Malaysia’s foreign reserves plunge (US$ billion) Source: Bank Negara
Over the last eight months, the country’s foreign reserves have dropped by US$34 billion. They have dipped from a high of US$125.8 billion on 30 June 2008 to US$91.6 billion as at 13 February 2009.
Total gross international reserves:
31 Mar US$120.3 billion
30 June US$125.8 billion
30 Sept US$109.7 billion
31 Dec US$91.3 billion
13 Feb US$91.6 billion
Let’s zero in on the third quarter of 2008. During this period alone, Malaysia’s foreign reserves fell by RM31.5 billion.
On the flip side, the balance of payments posted a deficit during the third quarter of RM31.5 billion. (We had a surplus of RM26.2 billion in the second quarter.) In other words, we had to dip into our piggy bank because our payments were more than our receipts during the third quarter.
The breakdown of this balance of payments deficit is as follows:
Current account (trade in goods and services): RM38.7 billion surplus.
Capital and financial account: RM61.5 billion deficit (an increase of 400 per cent from the second quarter!)
Errors and omissions: RM8.8 billion (negative)
Net: RM31.6 billion deficit
So it is clearly that funds have been flowing out of the country from the third quarter onwards.
Now, let’s look more closely at the capital and financial account deficit of RM61.5 billion.
|Capital Account:||RM million||Q3/08||-119||-37|
|Financial Account||RM million||Q3/08||-61,360||-12,270|
|Direct Investment Abroad||RM million||Q3/08||-19,851||-14,483|
|Direct Investment in Malaysia||RM million||Q3/08||881||17,392|
|Portfolio & Financial Derivatives – Net||RM million||Q3/08||-56,179||-24,020|
|Other Investment – Net||RM million||Q3/08||13,790||8,841|
Source: Bank Negara
We can now see that this RM61.5 billion deficit is largely due to the financial account deficit. To be more specific, direct investment abroad has risen. On the other hand, direct investment in Malaysia has sunk 95 per cent from RM17.4 billion in the second quarter of 2008 to just RM0.9 billion in the third quarter.
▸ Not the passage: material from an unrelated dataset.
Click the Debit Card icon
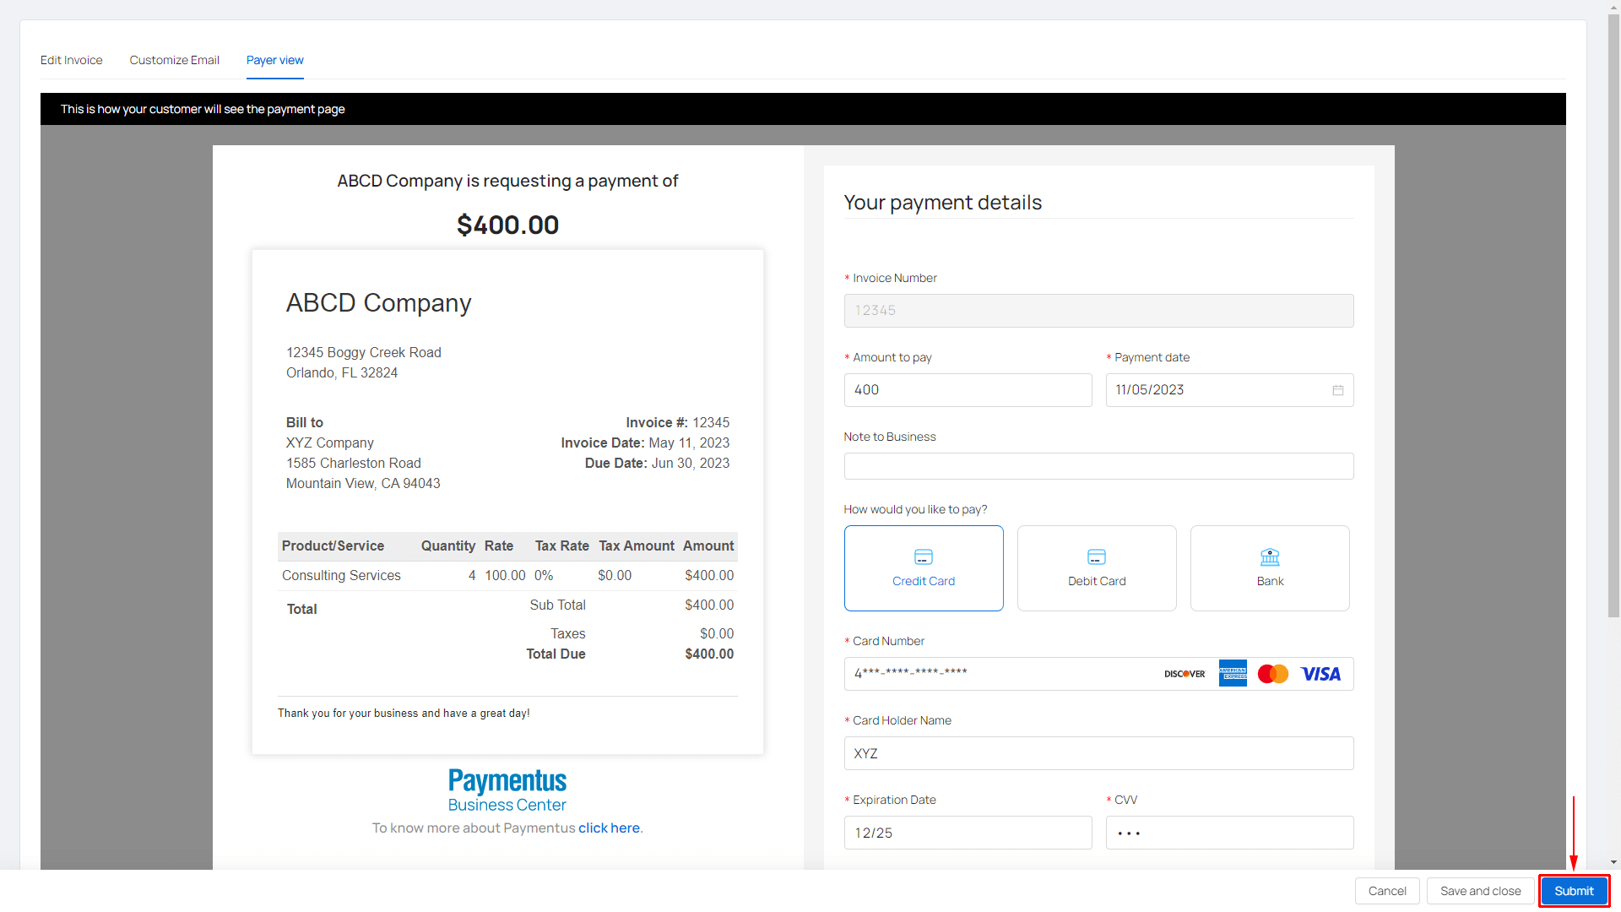The width and height of the screenshot is (1621, 912). pos(1097,557)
Meanwhile, portfolio and financial derivative funds have been fleeing the country. The third quarter of 2008 saw RM56 billion leaving the country, 134 per cent more than the second quarter of 2008.
The figures don’t lie.
That said, the foreign reserves of US$91.6 billion (as at 13 February 2009) are sufficient to cover 7.6 months retained imports and 4 times the short-term external debt of the country.